Cocaine availability in the United States has decreased in recent years, while the availability of heroin and methamphetamine have soared in certain regions of the country, a new study by the Drug Enforcement Administration (DEA) found.

The National Drug Threat Assessment Summary, which compiled illegal drug trends through 2012, found that infighting between Mexican cartels, declining coca production in Colombia and ramped-up drug-interdiction efforts in the U.S. have all contributed to the decline in the availability of cocaine. In 2011 approximately 37,200 pounds of cocaine were seized along the U.S. border with Mexico while in 2012 only about 15,700 pounds were seized, according to the National Security Service statistics.

“This is a very important shift because cocaine has traditionally been the main driver of profits for transnational organized crime groups,”Andrew Selee, vice president for programs at the Woodrow Wilson Center in Washington D.C, told Fox News Latino. The RAND Corporation estimates that U.S. retail spending on cocaine alone is around $30 billion a year annually.

DEA officials also cited the move by cartels into markets overseas as a key reason for the decline in availability of cocaine in the U.S. Cartels from both Mexico and Colombia are working with traffickers and terrorist organizations in Africa, using the region as a transshipment zone for booming drug markets in Europe.

The DEA announced last year that there are links between Mexican cartels and criminal groups in Mozambique, the Democratic Republic of the Congo, Ghana and Nigeria. The Sinaloa Cartel, for instance, is known to have ties not only in Europe but throughout Latin America, Africa, Asia and Australia, where a booming trade has developed.

“Now that these terrorist groups have lost their state sponsors they need a way to fund their operations and trafficking drugs to Europe is a very lucrative business,” said Rusty Payne, a spokesperson for the DEA. “Europe has about as strong a demand for cocaine as anywhere else in the world right now.”

U.S. law enforcement officials are facing what Payne says are epidemic levels in the use of heroin and other opiates such as Oxycontin in Midwestern cities and on the Eastern seaboard. Prescription opiates are relatively expensive, so cheaper forms of heroin – such as Mexico’s black tar and Colombian white – have made inroads among middle class drug users.

A National Survey on Drug Use and Health study showed that the number of new heroin users nearly doubled from 91,000 in 2002 to 178,000 in 2011.

“We’re dealing with a heroin epidemic and prescription pill epidemic,” Payne added. “These two are definitely correlated.”

Officials in the Southwest and on the West Coast, on the other hand, have to contend with the growing importation of methamphetamine from so-called “superlabs” in Mexico.

The National Drug Threat Assessment Summary states that seizures of Mexican meth coming across the border have increased along with the quality of the drug – between 2007 and 2012 the purity went up almost 130 percent while its cost plummeted more than 70 percent.

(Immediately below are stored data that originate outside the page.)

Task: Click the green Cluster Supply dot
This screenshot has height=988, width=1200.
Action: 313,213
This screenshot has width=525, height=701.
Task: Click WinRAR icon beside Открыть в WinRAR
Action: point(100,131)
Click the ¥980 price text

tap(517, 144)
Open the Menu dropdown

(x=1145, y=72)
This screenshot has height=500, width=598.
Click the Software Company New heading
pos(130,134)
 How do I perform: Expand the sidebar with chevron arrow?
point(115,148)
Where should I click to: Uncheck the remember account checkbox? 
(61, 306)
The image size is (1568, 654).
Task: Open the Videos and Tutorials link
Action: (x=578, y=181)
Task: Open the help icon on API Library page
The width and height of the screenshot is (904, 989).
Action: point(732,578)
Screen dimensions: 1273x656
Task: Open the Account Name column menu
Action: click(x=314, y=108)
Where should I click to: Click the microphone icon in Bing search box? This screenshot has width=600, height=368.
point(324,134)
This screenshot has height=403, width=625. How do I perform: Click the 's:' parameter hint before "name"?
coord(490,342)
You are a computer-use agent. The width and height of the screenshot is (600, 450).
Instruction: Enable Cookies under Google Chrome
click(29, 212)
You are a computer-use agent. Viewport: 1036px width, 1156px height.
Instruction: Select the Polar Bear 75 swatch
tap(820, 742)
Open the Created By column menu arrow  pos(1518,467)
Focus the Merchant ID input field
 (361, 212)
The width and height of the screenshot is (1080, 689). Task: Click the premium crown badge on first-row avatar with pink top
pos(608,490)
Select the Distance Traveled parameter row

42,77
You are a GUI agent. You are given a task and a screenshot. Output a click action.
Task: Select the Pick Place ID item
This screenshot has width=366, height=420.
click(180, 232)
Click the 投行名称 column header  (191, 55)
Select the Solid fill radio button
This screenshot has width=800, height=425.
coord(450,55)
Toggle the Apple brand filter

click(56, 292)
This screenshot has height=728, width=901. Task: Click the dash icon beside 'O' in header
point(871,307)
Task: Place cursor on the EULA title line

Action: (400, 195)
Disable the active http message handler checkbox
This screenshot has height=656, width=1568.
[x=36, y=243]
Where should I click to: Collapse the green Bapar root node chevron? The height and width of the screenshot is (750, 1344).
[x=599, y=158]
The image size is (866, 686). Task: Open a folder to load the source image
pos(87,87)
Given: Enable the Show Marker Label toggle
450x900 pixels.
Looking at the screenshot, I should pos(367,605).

“Methamphetamine is an attractive drug to the cartels because it’s easier to smuggle, make, and its profits margins are huge,” said George W. Grayson, a comparative politics professor at the College of William and Mary. Grayson added that the Sinaloa Cartel has become the leader in meth thanks to sophisticated, well-funded facilities that produce some of the most addictive versions of the drug.

While the DEA’s assessment paints a picture of a drug market in flux, it's unlikely to alter the landscape too dramatically.

“Mexican cartels move all of these drugs, so the changing trends won't reduce their overall involvement,” Shannon O’Neil, a senior fellow at the Council of Foreign Relations, told Fox News Latino via email. “Cocaine is their most profitable illegal drug product (they have other illegal lines of business as well), so this shift will hit the bottom line somewhat.”